Senior author Yerem Yeghiazarians, MD, director of UCSF’s Translational Cardiac Stem Cell Program and an associate professor at the UCSF Division of Cardiology, agreed with Ye’s assessment: “The finding extends the current knowledge in the field of native cardiac progenitor cell therapy. Most of the previous research has focused on a different subset of cardiac progenitor cells. These novel cardiac precursor cells appear to have great therapeutic potential.”

Yeghiazarians hopes that those patients who have suffered severe heart failure after a heart attack or have enlargement of the heart (cardiomyopathy) could still be treated with their own heart-specific stem cells to improve their overall health and heart function. Because these cells would come from the patients, there would be no concern of cell rejection after therapy.

These heart-specific stem cells are also known as Sca-1+ stem cells. Sca-1 is a small cell surface protein that is involved in cell signaling. These heart-specific Sca-1+ cells also express a transcription factor called Islet (Isl-1). These cells are known to play an important role in heart development.

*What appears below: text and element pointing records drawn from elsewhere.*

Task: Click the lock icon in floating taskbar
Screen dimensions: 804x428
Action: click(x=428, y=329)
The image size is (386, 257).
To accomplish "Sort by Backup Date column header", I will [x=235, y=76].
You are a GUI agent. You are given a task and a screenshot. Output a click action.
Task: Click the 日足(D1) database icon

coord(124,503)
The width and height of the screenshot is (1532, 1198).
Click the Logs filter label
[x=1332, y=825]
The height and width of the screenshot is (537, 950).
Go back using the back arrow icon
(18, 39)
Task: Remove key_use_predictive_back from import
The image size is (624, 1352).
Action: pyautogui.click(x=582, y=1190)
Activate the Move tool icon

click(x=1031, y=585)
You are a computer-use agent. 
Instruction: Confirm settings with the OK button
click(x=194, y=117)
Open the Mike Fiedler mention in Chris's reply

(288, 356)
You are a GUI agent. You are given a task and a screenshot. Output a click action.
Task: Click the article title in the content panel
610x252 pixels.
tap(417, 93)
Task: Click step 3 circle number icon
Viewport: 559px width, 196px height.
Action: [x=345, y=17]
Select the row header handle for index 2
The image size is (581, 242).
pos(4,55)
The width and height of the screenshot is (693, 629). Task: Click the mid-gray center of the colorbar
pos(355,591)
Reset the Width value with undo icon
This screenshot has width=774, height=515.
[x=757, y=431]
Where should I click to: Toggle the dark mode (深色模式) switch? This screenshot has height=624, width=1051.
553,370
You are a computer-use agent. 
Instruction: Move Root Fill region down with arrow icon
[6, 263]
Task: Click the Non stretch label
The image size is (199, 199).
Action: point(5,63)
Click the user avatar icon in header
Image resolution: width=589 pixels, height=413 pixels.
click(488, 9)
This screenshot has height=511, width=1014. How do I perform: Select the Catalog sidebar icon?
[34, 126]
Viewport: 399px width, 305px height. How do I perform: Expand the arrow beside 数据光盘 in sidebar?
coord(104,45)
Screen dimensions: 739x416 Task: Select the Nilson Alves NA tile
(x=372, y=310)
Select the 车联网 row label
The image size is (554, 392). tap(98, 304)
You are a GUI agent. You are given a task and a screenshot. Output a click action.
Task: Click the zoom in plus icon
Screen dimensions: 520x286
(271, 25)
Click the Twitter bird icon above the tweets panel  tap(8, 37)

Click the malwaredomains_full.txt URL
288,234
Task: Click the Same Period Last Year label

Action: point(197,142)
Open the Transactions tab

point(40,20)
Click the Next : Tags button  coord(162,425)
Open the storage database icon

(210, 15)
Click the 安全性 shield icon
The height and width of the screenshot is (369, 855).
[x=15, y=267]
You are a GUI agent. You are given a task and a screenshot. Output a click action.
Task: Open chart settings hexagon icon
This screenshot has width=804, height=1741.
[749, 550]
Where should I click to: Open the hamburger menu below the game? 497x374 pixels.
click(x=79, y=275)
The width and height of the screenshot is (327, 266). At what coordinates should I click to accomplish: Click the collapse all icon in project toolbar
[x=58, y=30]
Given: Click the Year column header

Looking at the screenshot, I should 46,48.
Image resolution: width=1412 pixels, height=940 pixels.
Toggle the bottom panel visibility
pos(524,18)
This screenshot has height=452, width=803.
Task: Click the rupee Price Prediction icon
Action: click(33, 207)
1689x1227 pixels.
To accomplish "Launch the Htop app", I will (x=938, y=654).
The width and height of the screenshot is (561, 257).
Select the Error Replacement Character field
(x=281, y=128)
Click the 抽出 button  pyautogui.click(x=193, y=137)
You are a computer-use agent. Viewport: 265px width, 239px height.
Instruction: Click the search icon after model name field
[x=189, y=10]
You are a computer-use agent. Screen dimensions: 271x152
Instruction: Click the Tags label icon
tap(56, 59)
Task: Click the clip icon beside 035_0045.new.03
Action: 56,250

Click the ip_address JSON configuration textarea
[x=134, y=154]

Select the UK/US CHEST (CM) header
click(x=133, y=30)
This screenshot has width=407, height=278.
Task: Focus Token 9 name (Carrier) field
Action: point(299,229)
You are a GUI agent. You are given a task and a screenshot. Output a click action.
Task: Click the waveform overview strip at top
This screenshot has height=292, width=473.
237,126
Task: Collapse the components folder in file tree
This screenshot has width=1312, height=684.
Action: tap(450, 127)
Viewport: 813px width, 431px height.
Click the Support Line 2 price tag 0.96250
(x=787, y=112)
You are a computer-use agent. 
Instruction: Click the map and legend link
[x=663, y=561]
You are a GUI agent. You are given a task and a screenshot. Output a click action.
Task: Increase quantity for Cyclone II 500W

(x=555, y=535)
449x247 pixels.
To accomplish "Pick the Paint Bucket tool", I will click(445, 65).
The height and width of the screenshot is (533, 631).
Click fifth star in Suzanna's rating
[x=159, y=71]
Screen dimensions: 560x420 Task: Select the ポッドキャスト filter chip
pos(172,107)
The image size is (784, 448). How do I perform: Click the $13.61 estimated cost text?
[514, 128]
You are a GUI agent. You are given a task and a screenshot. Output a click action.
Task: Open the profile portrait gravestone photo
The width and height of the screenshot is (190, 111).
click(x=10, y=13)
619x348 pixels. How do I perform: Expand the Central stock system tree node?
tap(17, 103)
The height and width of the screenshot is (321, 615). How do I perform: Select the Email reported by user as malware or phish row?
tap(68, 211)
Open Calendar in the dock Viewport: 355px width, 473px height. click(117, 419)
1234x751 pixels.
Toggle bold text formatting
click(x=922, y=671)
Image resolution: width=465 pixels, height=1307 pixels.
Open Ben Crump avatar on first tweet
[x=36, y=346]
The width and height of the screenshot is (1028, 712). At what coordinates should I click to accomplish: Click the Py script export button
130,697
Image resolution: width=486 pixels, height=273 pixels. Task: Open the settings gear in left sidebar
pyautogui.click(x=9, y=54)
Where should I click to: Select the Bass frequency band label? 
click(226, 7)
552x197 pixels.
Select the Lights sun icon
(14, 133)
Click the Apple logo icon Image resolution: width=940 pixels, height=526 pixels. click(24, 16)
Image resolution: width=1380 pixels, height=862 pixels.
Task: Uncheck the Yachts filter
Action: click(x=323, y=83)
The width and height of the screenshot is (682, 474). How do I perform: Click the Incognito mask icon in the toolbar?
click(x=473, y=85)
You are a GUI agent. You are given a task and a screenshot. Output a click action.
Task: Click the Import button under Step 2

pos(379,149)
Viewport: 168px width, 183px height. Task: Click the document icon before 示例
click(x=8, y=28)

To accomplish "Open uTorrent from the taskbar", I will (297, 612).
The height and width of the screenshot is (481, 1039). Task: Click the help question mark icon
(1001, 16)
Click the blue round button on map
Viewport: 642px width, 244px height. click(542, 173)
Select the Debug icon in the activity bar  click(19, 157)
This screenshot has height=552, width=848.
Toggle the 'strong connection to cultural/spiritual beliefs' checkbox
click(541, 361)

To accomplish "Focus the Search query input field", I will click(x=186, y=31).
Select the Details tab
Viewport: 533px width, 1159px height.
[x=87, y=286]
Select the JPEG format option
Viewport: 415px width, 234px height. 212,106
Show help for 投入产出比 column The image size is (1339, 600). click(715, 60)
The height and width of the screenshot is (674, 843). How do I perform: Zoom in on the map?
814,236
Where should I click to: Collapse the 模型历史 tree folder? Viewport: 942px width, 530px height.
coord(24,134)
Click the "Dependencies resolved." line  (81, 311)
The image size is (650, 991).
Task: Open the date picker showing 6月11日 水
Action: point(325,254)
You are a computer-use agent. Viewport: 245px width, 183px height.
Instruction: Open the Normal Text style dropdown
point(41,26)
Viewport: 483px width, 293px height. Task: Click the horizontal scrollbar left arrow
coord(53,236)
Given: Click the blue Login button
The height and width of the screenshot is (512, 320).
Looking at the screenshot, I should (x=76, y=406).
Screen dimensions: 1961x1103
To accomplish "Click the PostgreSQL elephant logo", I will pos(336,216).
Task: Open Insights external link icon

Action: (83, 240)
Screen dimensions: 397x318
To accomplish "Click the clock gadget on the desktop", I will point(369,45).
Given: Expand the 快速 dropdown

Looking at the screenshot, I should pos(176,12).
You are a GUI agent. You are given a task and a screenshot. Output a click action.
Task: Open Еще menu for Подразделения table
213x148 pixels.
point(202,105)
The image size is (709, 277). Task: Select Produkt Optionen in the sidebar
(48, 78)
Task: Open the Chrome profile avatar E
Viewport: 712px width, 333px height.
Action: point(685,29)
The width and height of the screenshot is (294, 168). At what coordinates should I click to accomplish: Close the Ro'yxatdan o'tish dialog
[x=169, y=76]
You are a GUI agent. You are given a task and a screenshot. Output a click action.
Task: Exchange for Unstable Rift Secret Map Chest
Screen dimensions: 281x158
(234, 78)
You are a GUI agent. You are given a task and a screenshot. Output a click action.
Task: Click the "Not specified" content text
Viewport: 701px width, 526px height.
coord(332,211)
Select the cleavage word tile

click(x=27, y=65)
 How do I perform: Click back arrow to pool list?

Most of the previous research on heart stem cells has examined different subset of cells known as “c-kit” cells. Sca-1+ cells, like the c-kit cells, are located within a larger clump of cells called cardiospheres.

To isolate the Sca-1+ cells, Yeghiazarians’ group devised ways to separate the Sca-1-expressing cells that were also expressing high levels of Isl-1. Sca-1 is rather easy to use for isolation, since it is a cell surface protein, but Isa-1 is a nuclear protein and is less useful for isolation purposes.

Yeghiazarians proposed that the co-expression of these two molecules that are also made during heart development suggests a strategy for heart therapy: “Heart disease, including heart attack and heart failure, is the number one killer in advanced countries. It would be a huge advance if we could decrease repeat hospitalizations, improve the quality of life and increase survival.” By giving the heart cells that are extremely similar to those cells that help construct it during development; those same cells could reconstruct the heart when it starts to fail.

More studies are on the board for the future, and these animal studies might lead to future clinical trials.